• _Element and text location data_
○ ○ ○ ○ ○ ○ ○
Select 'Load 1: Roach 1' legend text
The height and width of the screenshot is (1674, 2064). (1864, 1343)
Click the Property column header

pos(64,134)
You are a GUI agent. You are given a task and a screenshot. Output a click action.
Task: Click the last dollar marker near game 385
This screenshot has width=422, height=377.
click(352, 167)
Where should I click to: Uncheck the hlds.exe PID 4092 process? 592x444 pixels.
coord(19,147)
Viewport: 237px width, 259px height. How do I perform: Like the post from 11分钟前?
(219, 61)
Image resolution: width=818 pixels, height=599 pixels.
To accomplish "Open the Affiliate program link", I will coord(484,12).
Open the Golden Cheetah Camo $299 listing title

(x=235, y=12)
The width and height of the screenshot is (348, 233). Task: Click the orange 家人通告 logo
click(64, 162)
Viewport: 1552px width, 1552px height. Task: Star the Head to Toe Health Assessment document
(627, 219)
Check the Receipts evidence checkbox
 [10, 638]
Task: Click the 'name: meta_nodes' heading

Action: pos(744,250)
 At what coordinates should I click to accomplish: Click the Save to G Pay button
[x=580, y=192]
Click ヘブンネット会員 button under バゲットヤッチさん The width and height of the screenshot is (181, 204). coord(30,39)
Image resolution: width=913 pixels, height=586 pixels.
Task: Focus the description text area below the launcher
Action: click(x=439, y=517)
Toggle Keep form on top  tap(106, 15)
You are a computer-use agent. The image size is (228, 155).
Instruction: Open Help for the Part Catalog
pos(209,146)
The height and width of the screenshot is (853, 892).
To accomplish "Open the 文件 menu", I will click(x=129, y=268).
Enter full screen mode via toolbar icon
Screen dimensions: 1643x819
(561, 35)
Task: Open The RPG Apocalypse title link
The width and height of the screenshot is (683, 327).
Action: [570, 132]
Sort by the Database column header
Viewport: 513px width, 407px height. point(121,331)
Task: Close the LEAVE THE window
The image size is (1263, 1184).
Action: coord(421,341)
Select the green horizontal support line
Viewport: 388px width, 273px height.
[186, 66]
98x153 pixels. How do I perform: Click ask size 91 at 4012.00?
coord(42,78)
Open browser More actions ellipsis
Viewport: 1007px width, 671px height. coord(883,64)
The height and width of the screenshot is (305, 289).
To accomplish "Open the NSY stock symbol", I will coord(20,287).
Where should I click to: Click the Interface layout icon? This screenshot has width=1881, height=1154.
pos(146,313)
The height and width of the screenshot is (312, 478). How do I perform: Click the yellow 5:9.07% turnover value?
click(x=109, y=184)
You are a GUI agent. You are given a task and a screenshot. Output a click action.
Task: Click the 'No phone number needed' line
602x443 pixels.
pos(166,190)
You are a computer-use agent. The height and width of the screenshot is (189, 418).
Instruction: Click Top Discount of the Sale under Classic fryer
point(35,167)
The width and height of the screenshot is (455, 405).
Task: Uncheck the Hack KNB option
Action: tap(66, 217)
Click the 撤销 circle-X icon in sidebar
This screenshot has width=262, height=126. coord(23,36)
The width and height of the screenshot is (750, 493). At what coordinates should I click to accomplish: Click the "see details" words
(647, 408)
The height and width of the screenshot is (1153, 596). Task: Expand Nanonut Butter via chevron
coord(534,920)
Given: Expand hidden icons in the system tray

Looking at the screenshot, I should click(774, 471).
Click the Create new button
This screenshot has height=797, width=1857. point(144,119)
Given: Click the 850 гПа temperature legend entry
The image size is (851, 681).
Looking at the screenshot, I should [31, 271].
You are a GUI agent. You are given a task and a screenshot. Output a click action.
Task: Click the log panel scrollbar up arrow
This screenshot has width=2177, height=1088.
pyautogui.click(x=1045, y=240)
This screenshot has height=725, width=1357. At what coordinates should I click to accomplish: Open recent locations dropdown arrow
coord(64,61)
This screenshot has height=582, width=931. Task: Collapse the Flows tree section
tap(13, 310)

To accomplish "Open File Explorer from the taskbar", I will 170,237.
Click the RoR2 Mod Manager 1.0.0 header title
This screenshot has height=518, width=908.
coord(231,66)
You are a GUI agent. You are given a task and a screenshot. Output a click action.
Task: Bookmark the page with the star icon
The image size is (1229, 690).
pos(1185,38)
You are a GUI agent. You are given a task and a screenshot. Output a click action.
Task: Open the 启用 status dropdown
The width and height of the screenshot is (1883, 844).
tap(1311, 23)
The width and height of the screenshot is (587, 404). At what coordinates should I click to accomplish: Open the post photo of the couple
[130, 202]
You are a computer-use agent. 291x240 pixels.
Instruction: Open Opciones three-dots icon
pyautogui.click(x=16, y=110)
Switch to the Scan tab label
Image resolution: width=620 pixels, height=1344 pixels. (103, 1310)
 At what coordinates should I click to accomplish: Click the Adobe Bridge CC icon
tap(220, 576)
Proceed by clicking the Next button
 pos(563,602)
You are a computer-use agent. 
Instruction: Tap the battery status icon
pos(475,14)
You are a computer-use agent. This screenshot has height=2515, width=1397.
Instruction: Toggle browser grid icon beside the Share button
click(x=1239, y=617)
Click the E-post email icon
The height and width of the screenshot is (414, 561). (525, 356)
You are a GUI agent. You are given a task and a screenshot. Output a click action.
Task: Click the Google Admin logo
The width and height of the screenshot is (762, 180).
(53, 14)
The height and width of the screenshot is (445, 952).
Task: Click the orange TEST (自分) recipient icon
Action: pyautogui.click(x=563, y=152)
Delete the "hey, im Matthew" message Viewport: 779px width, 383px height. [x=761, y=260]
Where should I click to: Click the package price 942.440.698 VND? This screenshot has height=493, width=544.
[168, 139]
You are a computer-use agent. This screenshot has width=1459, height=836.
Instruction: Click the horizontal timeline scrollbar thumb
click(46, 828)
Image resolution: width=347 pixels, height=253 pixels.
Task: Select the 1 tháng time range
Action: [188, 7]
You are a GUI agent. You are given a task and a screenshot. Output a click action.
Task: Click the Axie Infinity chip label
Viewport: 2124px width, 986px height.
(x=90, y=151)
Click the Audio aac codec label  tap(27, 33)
○ ○ ○ ○ ○ ○ ○
• _Work required_
Reproduce all of the data above word for word, keeping every line unchanged and in its original order.

• _Response_
Select 'Load 1: Roach 1' legend text
The height and width of the screenshot is (1674, 2064). (1864, 1343)
Click the Property column header

pos(64,134)
You are a GUI agent. You are given a task and a screenshot. Output a click action.
Task: Click the last dollar marker near game 385
This screenshot has width=422, height=377.
click(352, 167)
Where should I click to: Uncheck the hlds.exe PID 4092 process? 592x444 pixels.
coord(19,147)
Viewport: 237px width, 259px height. How do I perform: Like the post from 11分钟前?
(219, 61)
Image resolution: width=818 pixels, height=599 pixels.
To accomplish "Open the Affiliate program link", I will coord(484,12).
Open the Golden Cheetah Camo $299 listing title

(x=235, y=12)
The width and height of the screenshot is (348, 233). Task: Click the orange 家人通告 logo
click(64, 162)
Viewport: 1552px width, 1552px height. Task: Star the Head to Toe Health Assessment document
(627, 219)
Check the Receipts evidence checkbox
 [10, 638]
Task: Click the 'name: meta_nodes' heading

Action: pos(744,250)
 At what coordinates should I click to accomplish: Click the Save to G Pay button
[x=580, y=192]
Click ヘブンネット会員 button under バゲットヤッチさん The width and height of the screenshot is (181, 204). coord(30,39)
Image resolution: width=913 pixels, height=586 pixels.
Task: Focus the description text area below the launcher
Action: click(x=439, y=517)
Toggle Keep form on top  tap(106, 15)
You are a computer-use agent. The image size is (228, 155).
Instruction: Open Help for the Part Catalog
pos(209,146)
The height and width of the screenshot is (853, 892).
To accomplish "Open the 文件 menu", I will click(x=129, y=268).
Enter full screen mode via toolbar icon
Screen dimensions: 1643x819
(561, 35)
Task: Open The RPG Apocalypse title link
The width and height of the screenshot is (683, 327).
Action: [570, 132]
Sort by the Database column header
Viewport: 513px width, 407px height. point(121,331)
Task: Close the LEAVE THE window
The image size is (1263, 1184).
Action: coord(421,341)
Select the green horizontal support line
Viewport: 388px width, 273px height.
[186, 66]
98x153 pixels. How do I perform: Click ask size 91 at 4012.00?
coord(42,78)
Open browser More actions ellipsis
Viewport: 1007px width, 671px height. coord(883,64)
The height and width of the screenshot is (305, 289).
To accomplish "Open the NSY stock symbol", I will coord(20,287).
Where should I click to: Click the Interface layout icon? This screenshot has width=1881, height=1154.
pos(146,313)
The height and width of the screenshot is (312, 478). How do I perform: Click the yellow 5:9.07% turnover value?
click(x=109, y=184)
You are a GUI agent. You are given a task and a screenshot. Output a click action.
Task: Click the 'No phone number needed' line
602x443 pixels.
pos(166,190)
You are a computer-use agent. The height and width of the screenshot is (189, 418).
Instruction: Click Top Discount of the Sale under Classic fryer
point(35,167)
The width and height of the screenshot is (455, 405).
Task: Uncheck the Hack KNB option
Action: tap(66, 217)
Click the 撤销 circle-X icon in sidebar
This screenshot has width=262, height=126. coord(23,36)
The width and height of the screenshot is (750, 493). At what coordinates should I click to accomplish: Click the "see details" words
(647, 408)
The height and width of the screenshot is (1153, 596). Task: Expand Nanonut Butter via chevron
coord(534,920)
Given: Expand hidden icons in the system tray

Looking at the screenshot, I should click(774, 471).
Click the Create new button
This screenshot has height=797, width=1857. point(144,119)
Given: Click the 850 гПа temperature legend entry
The image size is (851, 681).
Looking at the screenshot, I should [31, 271].
You are a GUI agent. You are given a task and a screenshot. Output a click action.
Task: Click the log panel scrollbar up arrow
This screenshot has width=2177, height=1088.
pyautogui.click(x=1045, y=240)
This screenshot has height=725, width=1357. At what coordinates should I click to accomplish: Open recent locations dropdown arrow
coord(64,61)
This screenshot has height=582, width=931. Task: Collapse the Flows tree section
tap(13, 310)

To accomplish "Open File Explorer from the taskbar", I will 170,237.
Click the RoR2 Mod Manager 1.0.0 header title
This screenshot has height=518, width=908.
coord(231,66)
You are a GUI agent. You are given a task and a screenshot. Output a click action.
Task: Bookmark the page with the star icon
The image size is (1229, 690).
pos(1185,38)
You are a GUI agent. You are given a task and a screenshot. Output a click action.
Task: Open the 启用 status dropdown
The width and height of the screenshot is (1883, 844).
tap(1311, 23)
The width and height of the screenshot is (587, 404). At what coordinates should I click to accomplish: Open the post photo of the couple
[130, 202]
You are a computer-use agent. 291x240 pixels.
Instruction: Open Opciones three-dots icon
pyautogui.click(x=16, y=110)
Switch to the Scan tab label
Image resolution: width=620 pixels, height=1344 pixels. (103, 1310)
 At what coordinates should I click to accomplish: Click the Adobe Bridge CC icon
tap(220, 576)
Proceed by clicking the Next button
 pos(563,602)
You are a computer-use agent. 
Instruction: Tap the battery status icon
pos(475,14)
You are a computer-use agent. This screenshot has height=2515, width=1397.
Instruction: Toggle browser grid icon beside the Share button
click(x=1239, y=617)
Click the E-post email icon
The height and width of the screenshot is (414, 561). (525, 356)
You are a GUI agent. You are given a task and a screenshot. Output a click action.
Task: Click the Google Admin logo
The width and height of the screenshot is (762, 180).
(53, 14)
The height and width of the screenshot is (445, 952).
Task: Click the orange TEST (自分) recipient icon
Action: pyautogui.click(x=563, y=152)
Delete the "hey, im Matthew" message Viewport: 779px width, 383px height. [x=761, y=260]
Where should I click to: Click the package price 942.440.698 VND? This screenshot has height=493, width=544.
[168, 139]
You are a computer-use agent. This screenshot has width=1459, height=836.
Instruction: Click the horizontal timeline scrollbar thumb
click(46, 828)
Image resolution: width=347 pixels, height=253 pixels.
Task: Select the 1 tháng time range
Action: [188, 7]
You are a GUI agent. You are given a task and a screenshot. Output a click action.
Task: Click the Axie Infinity chip label
Viewport: 2124px width, 986px height.
(x=90, y=151)
Click the Audio aac codec label  tap(27, 33)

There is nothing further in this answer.